::: EXTRACTED RECORDS :::

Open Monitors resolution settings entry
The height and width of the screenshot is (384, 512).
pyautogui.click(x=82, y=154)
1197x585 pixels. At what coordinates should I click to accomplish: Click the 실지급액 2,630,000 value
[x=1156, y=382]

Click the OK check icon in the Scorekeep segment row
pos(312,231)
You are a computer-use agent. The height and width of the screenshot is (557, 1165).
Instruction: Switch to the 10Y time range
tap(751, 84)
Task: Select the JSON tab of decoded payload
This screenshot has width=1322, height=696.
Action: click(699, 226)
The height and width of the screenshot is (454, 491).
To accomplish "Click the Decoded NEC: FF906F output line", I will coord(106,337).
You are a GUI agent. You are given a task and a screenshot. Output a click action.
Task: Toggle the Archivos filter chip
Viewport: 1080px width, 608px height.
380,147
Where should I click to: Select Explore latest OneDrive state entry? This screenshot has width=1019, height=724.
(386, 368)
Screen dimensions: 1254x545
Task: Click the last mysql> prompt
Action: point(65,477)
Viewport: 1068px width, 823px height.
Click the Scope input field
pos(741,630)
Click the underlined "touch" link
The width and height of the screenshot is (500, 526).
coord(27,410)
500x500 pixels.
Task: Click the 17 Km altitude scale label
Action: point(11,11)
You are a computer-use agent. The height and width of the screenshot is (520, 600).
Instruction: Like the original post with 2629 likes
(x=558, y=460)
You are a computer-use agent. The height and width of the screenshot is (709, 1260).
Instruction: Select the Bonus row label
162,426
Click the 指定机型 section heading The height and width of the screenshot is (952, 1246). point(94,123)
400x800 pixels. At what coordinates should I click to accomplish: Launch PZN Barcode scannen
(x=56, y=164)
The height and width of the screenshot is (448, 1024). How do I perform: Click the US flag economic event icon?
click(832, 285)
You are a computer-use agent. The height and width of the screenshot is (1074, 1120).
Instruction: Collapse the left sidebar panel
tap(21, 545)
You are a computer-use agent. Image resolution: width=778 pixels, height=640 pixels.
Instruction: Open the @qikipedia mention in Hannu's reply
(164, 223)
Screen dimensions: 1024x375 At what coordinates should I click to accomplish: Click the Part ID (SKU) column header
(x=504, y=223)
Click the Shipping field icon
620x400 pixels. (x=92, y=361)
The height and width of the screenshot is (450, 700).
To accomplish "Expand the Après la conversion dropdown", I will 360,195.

:::

EXERCISE AIM:
Output the material verbatim.

YOUR SOLUTION:
Open Monitors resolution settings entry
The height and width of the screenshot is (384, 512).
pyautogui.click(x=82, y=154)
1197x585 pixels. At what coordinates should I click to accomplish: Click the 실지급액 2,630,000 value
[x=1156, y=382]

Click the OK check icon in the Scorekeep segment row
pos(312,231)
You are a computer-use agent. The height and width of the screenshot is (557, 1165).
Instruction: Switch to the 10Y time range
tap(751, 84)
Task: Select the JSON tab of decoded payload
This screenshot has width=1322, height=696.
Action: click(699, 226)
The height and width of the screenshot is (454, 491).
To accomplish "Click the Decoded NEC: FF906F output line", I will coord(106,337).
You are a GUI agent. You are given a task and a screenshot. Output a click action.
Task: Toggle the Archivos filter chip
Viewport: 1080px width, 608px height.
380,147
Where should I click to: Select Explore latest OneDrive state entry? This screenshot has width=1019, height=724.
(386, 368)
Screen dimensions: 1254x545
Task: Click the last mysql> prompt
Action: point(65,477)
Viewport: 1068px width, 823px height.
Click the Scope input field
pos(741,630)
Click the underlined "touch" link
The width and height of the screenshot is (500, 526).
coord(27,410)
500x500 pixels.
Task: Click the 17 Km altitude scale label
Action: point(11,11)
You are a computer-use agent. The height and width of the screenshot is (520, 600).
Instruction: Like the original post with 2629 likes
(x=558, y=460)
You are a computer-use agent. The height and width of the screenshot is (709, 1260).
Instruction: Select the Bonus row label
162,426
Click the 指定机型 section heading The height and width of the screenshot is (952, 1246). point(94,123)
400x800 pixels. At what coordinates should I click to accomplish: Launch PZN Barcode scannen
(x=56, y=164)
The height and width of the screenshot is (448, 1024). How do I perform: Click the US flag economic event icon?
click(832, 285)
You are a computer-use agent. The height and width of the screenshot is (1074, 1120).
Instruction: Collapse the left sidebar panel
tap(21, 545)
You are a computer-use agent. Image resolution: width=778 pixels, height=640 pixels.
Instruction: Open the @qikipedia mention in Hannu's reply
(164, 223)
Screen dimensions: 1024x375 At what coordinates should I click to accomplish: Click the Part ID (SKU) column header
(x=504, y=223)
Click the Shipping field icon
620x400 pixels. (x=92, y=361)
The height and width of the screenshot is (450, 700).
To accomplish "Expand the Après la conversion dropdown", I will 360,195.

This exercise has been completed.